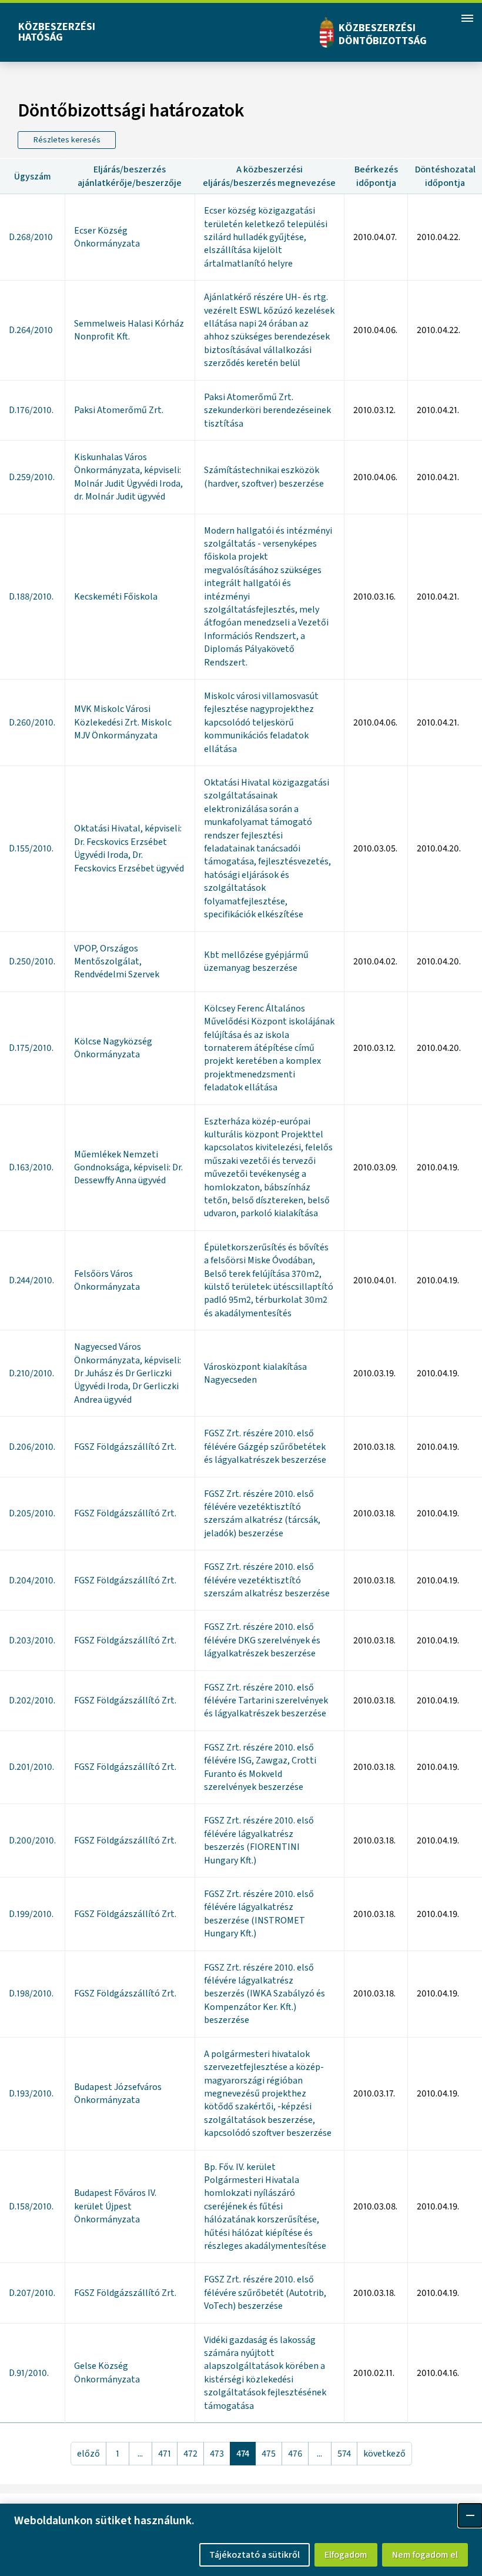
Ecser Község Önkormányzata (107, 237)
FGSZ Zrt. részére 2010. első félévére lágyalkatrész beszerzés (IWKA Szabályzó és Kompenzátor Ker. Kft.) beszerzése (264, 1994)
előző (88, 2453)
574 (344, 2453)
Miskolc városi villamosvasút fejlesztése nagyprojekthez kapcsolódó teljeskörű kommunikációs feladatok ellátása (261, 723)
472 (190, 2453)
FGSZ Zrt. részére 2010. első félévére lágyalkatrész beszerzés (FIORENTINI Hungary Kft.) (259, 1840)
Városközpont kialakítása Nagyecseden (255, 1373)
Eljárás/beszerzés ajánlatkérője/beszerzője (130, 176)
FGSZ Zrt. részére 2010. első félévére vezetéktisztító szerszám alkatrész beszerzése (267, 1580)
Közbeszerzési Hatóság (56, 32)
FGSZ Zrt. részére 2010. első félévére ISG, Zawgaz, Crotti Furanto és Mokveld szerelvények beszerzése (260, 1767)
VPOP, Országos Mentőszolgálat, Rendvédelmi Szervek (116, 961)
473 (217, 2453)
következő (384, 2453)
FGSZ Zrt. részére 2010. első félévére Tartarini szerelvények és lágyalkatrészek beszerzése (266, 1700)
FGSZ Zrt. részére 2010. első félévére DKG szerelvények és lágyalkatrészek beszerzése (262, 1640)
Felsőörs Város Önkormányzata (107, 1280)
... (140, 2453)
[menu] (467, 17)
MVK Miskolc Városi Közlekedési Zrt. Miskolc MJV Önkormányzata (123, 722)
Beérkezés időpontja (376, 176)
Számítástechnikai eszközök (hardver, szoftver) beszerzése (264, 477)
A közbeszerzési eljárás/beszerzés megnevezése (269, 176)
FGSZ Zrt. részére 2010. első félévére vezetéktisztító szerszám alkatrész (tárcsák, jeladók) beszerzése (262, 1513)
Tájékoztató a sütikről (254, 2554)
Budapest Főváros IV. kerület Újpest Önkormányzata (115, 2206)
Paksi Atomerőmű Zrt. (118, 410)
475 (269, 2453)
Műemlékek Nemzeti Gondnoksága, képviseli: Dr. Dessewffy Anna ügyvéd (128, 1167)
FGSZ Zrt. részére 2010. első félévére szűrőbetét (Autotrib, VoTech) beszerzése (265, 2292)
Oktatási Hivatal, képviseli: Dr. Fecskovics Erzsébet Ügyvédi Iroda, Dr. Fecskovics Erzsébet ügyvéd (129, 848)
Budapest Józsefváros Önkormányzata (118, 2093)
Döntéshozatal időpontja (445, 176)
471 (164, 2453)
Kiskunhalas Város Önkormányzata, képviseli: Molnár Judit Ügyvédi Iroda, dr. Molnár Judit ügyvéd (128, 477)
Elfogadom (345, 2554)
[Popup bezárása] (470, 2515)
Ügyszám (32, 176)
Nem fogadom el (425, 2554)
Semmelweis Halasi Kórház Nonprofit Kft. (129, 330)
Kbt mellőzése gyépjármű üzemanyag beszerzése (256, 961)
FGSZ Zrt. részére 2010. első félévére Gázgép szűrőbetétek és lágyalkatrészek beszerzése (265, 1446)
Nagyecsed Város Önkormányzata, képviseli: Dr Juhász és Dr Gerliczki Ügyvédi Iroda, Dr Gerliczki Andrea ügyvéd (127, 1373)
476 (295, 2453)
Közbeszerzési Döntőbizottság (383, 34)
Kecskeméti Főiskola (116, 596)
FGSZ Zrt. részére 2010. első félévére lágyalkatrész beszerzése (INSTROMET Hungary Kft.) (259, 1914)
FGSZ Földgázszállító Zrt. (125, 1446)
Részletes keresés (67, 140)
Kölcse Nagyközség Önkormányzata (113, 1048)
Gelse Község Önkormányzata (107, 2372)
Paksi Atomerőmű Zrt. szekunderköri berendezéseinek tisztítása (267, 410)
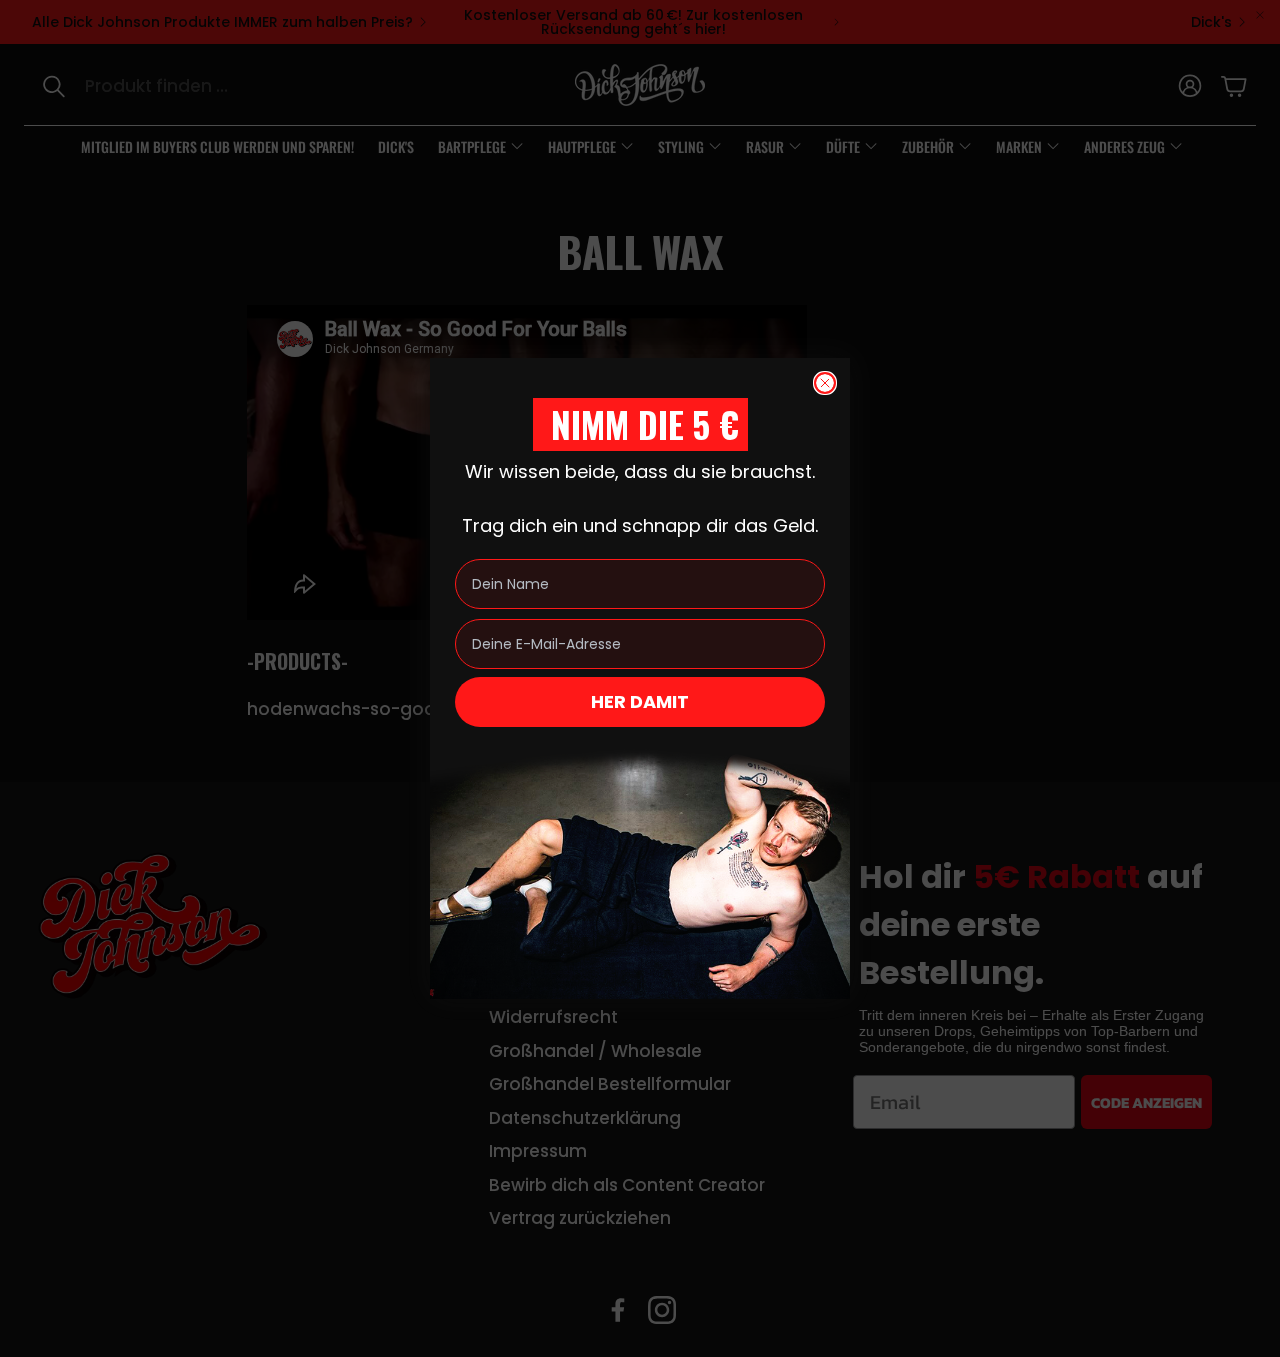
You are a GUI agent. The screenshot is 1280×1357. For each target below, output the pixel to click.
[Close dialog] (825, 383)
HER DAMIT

========

WORK REQUIRED: Leave the images out. Set down all of the material above exactly.

WRITTEN RESPONSE:
Ecser Község Önkormányzata (107, 237)
FGSZ Zrt. részére 2010. első félévére lágyalkatrész beszerzés (IWKA Szabályzó és Kompenzátor Ker. Kft.) beszerzése (264, 1994)
előző (88, 2453)
574 (344, 2453)
Miskolc városi villamosvasút fejlesztése nagyprojekthez kapcsolódó teljeskörű kommunikációs feladatok ellátása (261, 723)
472 (190, 2453)
FGSZ Zrt. részére 2010. első félévére lágyalkatrész beszerzés (FIORENTINI Hungary Kft.) (259, 1840)
Városközpont kialakítása Nagyecseden (255, 1373)
Eljárás/beszerzés ajánlatkérője/beszerzője (130, 176)
FGSZ Zrt. részére 2010. első félévére vezetéktisztító szerszám alkatrész beszerzése (267, 1580)
Közbeszerzési Hatóság (56, 32)
FGSZ Zrt. részére 2010. első félévére ISG, Zawgaz, Crotti Furanto és Mokveld szerelvények beszerzése (260, 1767)
VPOP, Országos Mentőszolgálat, Rendvédelmi Szervek (116, 961)
473 (217, 2453)
következő (384, 2453)
FGSZ Zrt. részére 2010. első félévére Tartarini szerelvények és lágyalkatrészek beszerzése (266, 1700)
FGSZ Zrt. részére 2010. első félévére DKG szerelvények és lágyalkatrészek beszerzése (262, 1640)
Felsőörs Város Önkormányzata (107, 1280)
... (140, 2453)
[menu] (467, 17)
MVK Miskolc Városi Közlekedési Zrt. Miskolc MJV Önkormányzata (123, 722)
Beérkezés időpontja (376, 176)
Számítástechnikai eszközök (hardver, szoftver) beszerzése (264, 477)
A közbeszerzési eljárás/beszerzés megnevezése (269, 176)
FGSZ Zrt. részére 2010. első félévére vezetéktisztító szerszám alkatrész (tárcsák, jeladók) beszerzése (262, 1513)
Tájékoztató a sütikről (254, 2554)
Budapest Főváros IV. kerület Újpest Önkormányzata (115, 2206)
Paksi Atomerőmű Zrt. (118, 410)
475 (269, 2453)
Műemlékek Nemzeti Gondnoksága, képviseli: Dr. Dessewffy Anna ügyvéd (128, 1167)
FGSZ Zrt. részére 2010. első félévére szűrőbetét (Autotrib, VoTech) beszerzése (265, 2292)
Oktatási Hivatal, képviseli: Dr. Fecskovics Erzsébet Ügyvédi Iroda, Dr. Fecskovics Erzsébet ügyvéd (129, 848)
Budapest Józsefváros Önkormányzata (118, 2093)
Döntéshozatal időpontja (445, 176)
471 (164, 2453)
Kiskunhalas Város Önkormányzata, képviseli: Molnár Judit Ügyvédi Iroda, dr. Molnár Judit ügyvéd (128, 477)
Elfogadom (345, 2554)
[Popup bezárása] (470, 2515)
Ügyszám (32, 176)
Nem fogadom el (425, 2554)
Semmelweis Halasi Kórház Nonprofit Kft. (129, 330)
Kbt mellőzése gyépjármű üzemanyag beszerzése (256, 961)
FGSZ Zrt. részére 2010. első félévére Gázgép szűrőbetétek és lágyalkatrészek beszerzése (265, 1446)
Nagyecsed Város Önkormányzata, képviseli: Dr Juhász és Dr Gerliczki Ügyvédi Iroda, Dr Gerliczki Andrea ügyvéd (127, 1373)
476 (295, 2453)
Közbeszerzési Döntőbizottság (383, 34)
Kecskeméti Főiskola (116, 596)
FGSZ Zrt. részére 2010. első félévére lágyalkatrész beszerzése (INSTROMET Hungary Kft.) (259, 1914)
FGSZ Földgázszállító Zrt. (125, 1446)
Részletes keresés (67, 140)
Kölcse Nagyközség Önkormányzata (113, 1048)
Gelse Község Önkormányzata (107, 2372)
Paksi Atomerőmű Zrt. szekunderköri berendezéseinek tisztítása (267, 410)
You are a GUI agent. The screenshot is 1280×1357. For each target below, output the pixel to click.
[Close dialog] (825, 383)
HER DAMIT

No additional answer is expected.